I visit my two friends' suburban book store - good to talk books: Let the Great World Spin, Little Bee. They're staying open, buying fewer books, selling fewer books. I asked about Bonnie Jo Campbell's new book - it isn't out yet, but I'm sure I'll love it - having read the great article in the latests Poets & Writers. The author had a photo of Annie Oakley up on her wall for inspiration. Learned to shoot as part of her book research. The book is set on the river, and might be called On the River. Or something like. I wanted to be Annie Oakley, except I was afraid of guns and horses and couldn't really walk that well. The Wild West Shows were gone.

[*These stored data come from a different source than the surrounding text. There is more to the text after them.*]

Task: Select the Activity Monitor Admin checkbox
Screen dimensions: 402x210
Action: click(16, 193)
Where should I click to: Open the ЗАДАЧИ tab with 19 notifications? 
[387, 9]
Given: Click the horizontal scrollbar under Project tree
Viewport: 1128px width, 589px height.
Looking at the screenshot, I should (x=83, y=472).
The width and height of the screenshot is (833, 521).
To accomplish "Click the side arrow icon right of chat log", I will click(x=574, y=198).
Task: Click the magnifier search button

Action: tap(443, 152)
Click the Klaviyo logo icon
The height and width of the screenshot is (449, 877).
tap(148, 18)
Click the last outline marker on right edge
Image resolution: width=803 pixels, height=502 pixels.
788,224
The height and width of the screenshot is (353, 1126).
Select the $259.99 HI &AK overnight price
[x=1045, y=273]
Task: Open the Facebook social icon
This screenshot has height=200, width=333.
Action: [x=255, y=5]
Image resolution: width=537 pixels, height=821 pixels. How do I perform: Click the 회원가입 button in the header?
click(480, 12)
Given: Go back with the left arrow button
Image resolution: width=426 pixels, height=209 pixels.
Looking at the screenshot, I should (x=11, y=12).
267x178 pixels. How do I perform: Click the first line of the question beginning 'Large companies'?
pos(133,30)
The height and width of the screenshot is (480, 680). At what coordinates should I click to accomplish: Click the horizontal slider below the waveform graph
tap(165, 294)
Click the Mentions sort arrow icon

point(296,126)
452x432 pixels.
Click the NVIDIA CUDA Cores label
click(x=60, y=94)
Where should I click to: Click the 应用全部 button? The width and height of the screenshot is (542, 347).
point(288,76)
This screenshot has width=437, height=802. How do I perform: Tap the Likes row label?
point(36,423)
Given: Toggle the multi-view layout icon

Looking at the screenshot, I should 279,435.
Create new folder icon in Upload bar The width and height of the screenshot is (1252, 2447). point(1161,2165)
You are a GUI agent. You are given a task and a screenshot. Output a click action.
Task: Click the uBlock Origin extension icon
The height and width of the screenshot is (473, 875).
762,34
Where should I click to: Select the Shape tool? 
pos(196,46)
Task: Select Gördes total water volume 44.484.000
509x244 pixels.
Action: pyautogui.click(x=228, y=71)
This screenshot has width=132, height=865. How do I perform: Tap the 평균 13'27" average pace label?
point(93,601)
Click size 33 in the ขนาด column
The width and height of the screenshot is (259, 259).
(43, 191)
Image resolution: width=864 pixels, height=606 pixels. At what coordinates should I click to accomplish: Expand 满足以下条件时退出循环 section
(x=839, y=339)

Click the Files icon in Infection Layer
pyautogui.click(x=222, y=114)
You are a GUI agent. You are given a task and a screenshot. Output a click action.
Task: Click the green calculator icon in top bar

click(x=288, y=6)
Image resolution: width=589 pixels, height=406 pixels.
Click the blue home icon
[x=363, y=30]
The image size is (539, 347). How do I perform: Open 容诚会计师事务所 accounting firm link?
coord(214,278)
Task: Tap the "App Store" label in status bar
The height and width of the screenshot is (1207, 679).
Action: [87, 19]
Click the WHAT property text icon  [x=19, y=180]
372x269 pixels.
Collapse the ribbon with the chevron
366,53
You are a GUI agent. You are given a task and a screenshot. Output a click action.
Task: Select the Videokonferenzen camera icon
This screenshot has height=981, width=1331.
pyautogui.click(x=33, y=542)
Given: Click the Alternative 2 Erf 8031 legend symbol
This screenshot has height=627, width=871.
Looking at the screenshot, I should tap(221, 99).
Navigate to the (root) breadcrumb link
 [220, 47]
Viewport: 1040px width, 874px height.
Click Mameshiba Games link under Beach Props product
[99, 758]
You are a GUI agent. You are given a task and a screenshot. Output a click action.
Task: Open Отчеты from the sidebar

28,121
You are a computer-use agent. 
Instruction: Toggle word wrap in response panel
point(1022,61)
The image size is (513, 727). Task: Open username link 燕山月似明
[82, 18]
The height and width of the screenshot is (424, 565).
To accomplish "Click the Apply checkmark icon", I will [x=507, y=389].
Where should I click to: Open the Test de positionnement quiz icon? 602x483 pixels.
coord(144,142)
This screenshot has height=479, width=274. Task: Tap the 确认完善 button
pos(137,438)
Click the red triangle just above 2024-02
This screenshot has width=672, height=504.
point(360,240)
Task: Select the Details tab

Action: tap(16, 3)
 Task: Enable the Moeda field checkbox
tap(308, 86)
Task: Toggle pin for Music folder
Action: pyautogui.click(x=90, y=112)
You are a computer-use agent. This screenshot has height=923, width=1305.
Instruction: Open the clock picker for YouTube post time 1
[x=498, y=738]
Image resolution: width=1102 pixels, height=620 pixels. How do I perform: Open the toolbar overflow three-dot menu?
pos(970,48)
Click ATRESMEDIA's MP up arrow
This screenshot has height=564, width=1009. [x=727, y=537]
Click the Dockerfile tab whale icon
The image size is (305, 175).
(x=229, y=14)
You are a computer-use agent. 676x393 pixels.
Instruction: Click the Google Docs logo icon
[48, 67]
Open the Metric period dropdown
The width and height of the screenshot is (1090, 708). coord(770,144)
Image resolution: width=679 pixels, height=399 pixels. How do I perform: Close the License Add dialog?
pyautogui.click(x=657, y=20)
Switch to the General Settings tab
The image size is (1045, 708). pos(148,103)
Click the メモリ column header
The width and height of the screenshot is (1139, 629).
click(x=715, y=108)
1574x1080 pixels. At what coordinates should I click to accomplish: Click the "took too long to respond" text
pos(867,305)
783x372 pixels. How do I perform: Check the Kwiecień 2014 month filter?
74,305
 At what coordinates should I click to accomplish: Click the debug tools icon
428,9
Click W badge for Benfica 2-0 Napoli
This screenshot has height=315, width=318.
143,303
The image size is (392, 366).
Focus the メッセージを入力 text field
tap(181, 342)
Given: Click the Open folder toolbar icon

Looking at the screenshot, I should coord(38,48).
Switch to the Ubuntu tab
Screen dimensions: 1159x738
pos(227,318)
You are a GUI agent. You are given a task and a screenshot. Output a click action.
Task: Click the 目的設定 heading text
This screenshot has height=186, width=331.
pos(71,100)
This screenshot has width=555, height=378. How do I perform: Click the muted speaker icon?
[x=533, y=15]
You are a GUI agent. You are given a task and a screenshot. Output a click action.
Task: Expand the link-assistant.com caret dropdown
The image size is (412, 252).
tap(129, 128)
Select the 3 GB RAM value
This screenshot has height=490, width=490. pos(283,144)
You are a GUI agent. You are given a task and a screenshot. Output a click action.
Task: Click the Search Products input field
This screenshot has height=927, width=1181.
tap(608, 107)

I bought STATE OF WONDER by Ann Patchett. I hope I like it. I've read lots of things lately I have around the house with bookmarks in them. Books I left listlessly.

I sent in an essay yesterday - overnighted it since the deadline for RECEIPT not POSTMARK was today. I spent two hours revising in Kinkos before the 4:30 FED EX pickup. I made the pickup. Rereading the essay today I see I buried my first paragraph mid-essay. Perhaps they'll be charmed by the intentional (HA) oddity of that. Perhaps a punch will have been packed. I spent a lot of money to send it, mostly because I wanted to honor my promise to myself that I would send an essay this year. I have little illusion that the piece will win. BUT I SENT IT.

I wait now for my friend to meet me for dinner. I am driving my daughter's car, knee deep in food wrappers and starbucks frappucino cans.

Friday, June 17, 2011

imperative: write anything so that last post doesn't
impose itself on me everytime I pull up internet.

Pull up in front of internet?
on my ebon steed with the flaring nostrils...
in my Morris Minor? (which is still FOR SALE)

Pulling out of town once the yellow car
gets a new front strut, oil change,
headlights that glow even when you don't
leap from the vehicle and whack them
again and again with both fists.

Technology Development of the Day:
I have broken the adaptor that supposedly allows the tiny new-fangled SIM card to plug into my computer so I can download the photos that are too large to send to anyone - except for a few of them for reasons I do not understand. Perhaps the phone is whimsical. It is not a smart phone. Everyone else in my family can go on the internet on the go, can check email and e-cetera. I campaigned to get internet access for my not-smart-phone. For $10 a month, I can see some whirling and an ATT homepage inviting me to go to an ATT preselected site. I can get email only if I pay another $5 a month. Probably if I wanted to do something outlandish such as looking at or posting to my blog I could pay another $5 a month. I'm going to pay the additional $5 a month for a month. If it is still ridiculous (also with text so small that bottle bottom glasses may be required) I will disconnect and continue as a phone user who uses her phone as a phone. An acquaintance, the same one who commented about my new haircut that it made me look, "like an older lesbian," made fun of my phone yesterday. He doesn't understand why his marriages don't last. (not simultaneous ones.)

On the docket for today:
(checked off already) Push Q's tricycle around the neighborhood while Q steers "go right!" and she does! "go left!' "Straighten her out!" She likes to repeat, "Straighten her out!" She also likes when I recite my poems to her. "I like that sponge poem," she said yesterday about a poem I'd said to her the day before. We like to say nonsense rhymes together, including "baby, caby, daby, waby, saby." She's a new big sister. This has its drawbacks. Baby R is two weeks old today. Q hasn't asked that she be put back in the womb as her mommy did when her younger sister was two weeks old, but this is on her mind, I think.
(checked off already) Went to VW dealer and made appointment yellow car
(yet to do): get mail forwarded to Chelan. There's a check in the mail from a person who's renting in August, so gotta go to the house and check mail daily 'til that comes, THEN put on mail forwarding. Mail forwarding takes 7 days to actually forward.